2. Improve Sustainability
Corporate Real Estate Executives nowadays are tasked with so much more than just hitting targets for minimum number of square feet, desks, and chairs. CEOs are aware of the impact their organizations have on a global scale. Leadership sets sustainability goals to contribute to Corporate Social Responsibility programs and to enhance the brand image. Therefore, from a company-wide perspective improving sustainability and reducing footprint has a positive impact. Achieving these goals creates long-term value from a business perspective, as well as with all relevant stakeholders. Also, the workplace is perceived as a competitive differentiator and an opportunity to enhance the employer brand. It helps companies attract and keep talented employees as they see sustainability as a key consideration when selecting their next employer.
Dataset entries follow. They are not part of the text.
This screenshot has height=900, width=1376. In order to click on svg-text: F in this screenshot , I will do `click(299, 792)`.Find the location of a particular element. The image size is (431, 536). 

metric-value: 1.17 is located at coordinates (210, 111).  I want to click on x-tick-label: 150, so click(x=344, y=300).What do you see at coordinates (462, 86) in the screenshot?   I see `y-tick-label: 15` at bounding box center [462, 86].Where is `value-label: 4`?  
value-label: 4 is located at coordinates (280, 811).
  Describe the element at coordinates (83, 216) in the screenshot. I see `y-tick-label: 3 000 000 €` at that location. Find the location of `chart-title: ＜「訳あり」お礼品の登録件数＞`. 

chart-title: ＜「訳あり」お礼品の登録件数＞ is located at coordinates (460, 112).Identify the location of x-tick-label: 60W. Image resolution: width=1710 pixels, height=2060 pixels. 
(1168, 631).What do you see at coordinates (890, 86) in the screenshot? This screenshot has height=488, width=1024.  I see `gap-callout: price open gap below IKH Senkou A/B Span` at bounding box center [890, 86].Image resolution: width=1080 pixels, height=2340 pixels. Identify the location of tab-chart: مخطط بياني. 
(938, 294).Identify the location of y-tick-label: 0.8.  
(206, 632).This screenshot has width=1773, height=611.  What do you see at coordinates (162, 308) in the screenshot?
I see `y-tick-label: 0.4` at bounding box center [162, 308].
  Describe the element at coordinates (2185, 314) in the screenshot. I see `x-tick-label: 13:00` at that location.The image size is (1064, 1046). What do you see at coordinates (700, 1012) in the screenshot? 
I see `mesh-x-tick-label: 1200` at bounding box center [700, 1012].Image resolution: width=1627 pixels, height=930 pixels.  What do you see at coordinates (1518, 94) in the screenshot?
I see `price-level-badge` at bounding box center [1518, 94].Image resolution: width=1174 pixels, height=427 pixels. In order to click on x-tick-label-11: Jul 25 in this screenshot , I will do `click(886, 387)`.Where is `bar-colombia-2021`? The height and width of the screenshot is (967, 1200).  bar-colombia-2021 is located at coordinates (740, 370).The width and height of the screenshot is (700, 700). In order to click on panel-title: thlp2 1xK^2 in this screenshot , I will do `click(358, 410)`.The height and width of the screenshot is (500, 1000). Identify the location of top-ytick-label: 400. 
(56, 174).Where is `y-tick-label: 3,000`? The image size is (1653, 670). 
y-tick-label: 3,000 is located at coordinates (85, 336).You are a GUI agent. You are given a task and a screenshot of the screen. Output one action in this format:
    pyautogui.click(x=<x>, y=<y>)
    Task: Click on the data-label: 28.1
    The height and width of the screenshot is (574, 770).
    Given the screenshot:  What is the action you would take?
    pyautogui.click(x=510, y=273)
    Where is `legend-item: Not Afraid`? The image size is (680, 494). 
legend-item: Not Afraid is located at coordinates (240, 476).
3. Increase employee satisfaction
One of the ultimate questions faced by every business leader is how to reduce real estate costs, while boosting employee productivity and keeping them happy and engaged. To make informed corporate real estate decisions, one needs to understand how people are interacting with the building and its workspaces at any given time. New workplace strategies and concept are being introduced but need to be validated by data to determine if and how to further rollout in specific buildings or across the portfolio. Areas in buildings that are under-utilized or non-performing can be redesigned, and the data will confirm the best mix of workplace settings, fit out and design. Moreover, the power of collected data can be leveraged to optimize utilization, hospitality and employee satisfaction.
In an optimized building, employers can offer more seamless experiences, highly valued by employees. Mobile applications can be used by employees to find available workspaces or meeting rooms. With this optimization, people are enabled to work more efficiently, and larger amounts of time are available for more engaging work experiences.
4. Become data-driven
Becoming data-driven will enable you to base real estate decisions on facts instead of assumptions. A truly optimized building can be achieved when the collected data is incorporated into decision making. With a portfolio spread out across several regions and maybe even continents, every CRE leader will recognize the repetitive nature of creating periodic reports for the C-suite and other stakeholders. A key advantage of becoming data-driven, is that the availability of real-time insights will now form the foundation for every discussion with regional managers knocking on your door to once again discuss why their teams need more space.
Another value point is that the numbers used are now more valid than ever, and they are available at the click of a button, making your life easier every day.